What You Need to Know
- Blackstone COO Jonathan Gray says private equity firms can help insurers create high-grade but illiquid, long-duration assets.
- Many large insurers have rushed to sell part or all of their life and annuity operations to private equity firms in anticipation of changes to reporting rules.
- Gray suggested that benefits from recent interest rate increases outweigh fears that rates could spike.
A top Blackstone Group executive told insurance sector watchers Wednesday that private equity firms can help life and annuity issuers earn higher investment returns without adding to default risk.
Marrying private equity firms’ investment origination abilities with the life and annuity issuers’ hunger for high-grade, long-lived assets makes a lot of sense. said Jonathan Gray, president and chief operating officer at Blackstone. This is becoming a key driver of growth in private equity firms‘ involvement in the life and annuity sector.

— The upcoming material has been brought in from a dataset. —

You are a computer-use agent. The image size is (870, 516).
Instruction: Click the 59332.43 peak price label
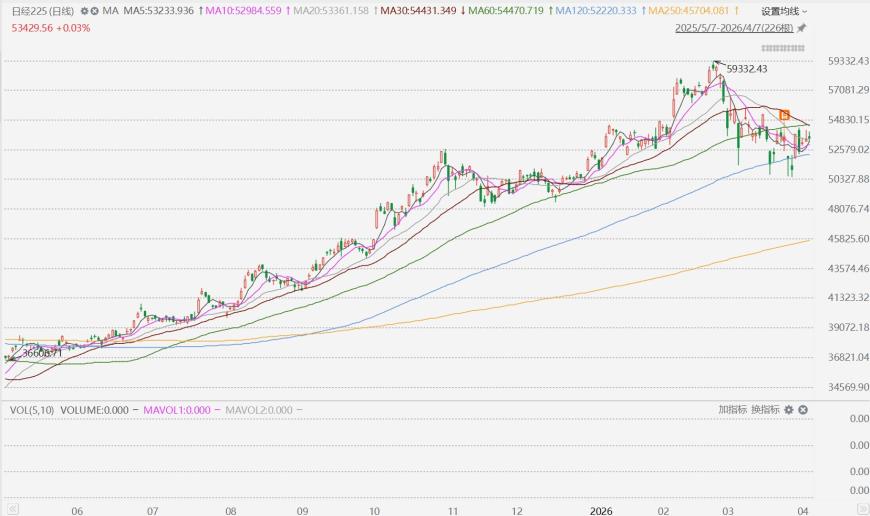[x=746, y=69]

Gray said private equity firms like Blackstone understand the need to create high-quality assets for their life and annuity clients.
“This is a really important industry,” Gray said. “We want it to be financially sound.”
Gray was speaking online at S&P Global Ratings’ 38th annual insurance conference.
What It Means
S&P ratings affect life insurers’ borrowing costs and their ability to sell products such as life insurance and annuities.
Conference attendees include investors, federal regulators, state regulators, investment bankers and others. Their perception of private equity firms’ involvement in the life and annuity sector could affect who owns the insurers responsible for your clients’ personal protection and retirement income planning arrangements, and the supply and cost of life and annuity products.
The policyholders themselves own some insurers, which are known as mutual insurers or, in some cases, insurance cooperatives. Families or small groups of investors own many other “privately held” insurers.
Federal law defines insurers with many ordinary retail shareholders as being “publicly traded.” Those insurers must meet a wide range of extra requirements, including requirements to post public quarterly and annual reports on their performance.
Private equity firms can be either privately held companies or publicly traded companies. Because federal law classifies private equity firms and their investor clients as large, sophisticated investors, the firms can invest in “private equity,” or shares of stock unavailable to ordinary public investors.
Private equity firms can also invest in private bonds and other holdings beyond the reach of small investors.
The Private Equity Issue
New Financial Accounting Standards Board insurance and annuity obligation reporting rules are set to apply to publicly traded life insurers by the end of the year. Observers believe the new rules will make parts of publicly traded life insurers’ earnings reports look much more volatile.
Some insurers believe that the new volatility will frighten retail investors, but that private equity owners will understand that the new volatility is mainly the result of the new accounting rules, not the result of a sudden change in the life insurers’ finances.
Partly because of the looming rule change, many large insurers have rushed to sell part or all of their life and annuity operations to private equity firms.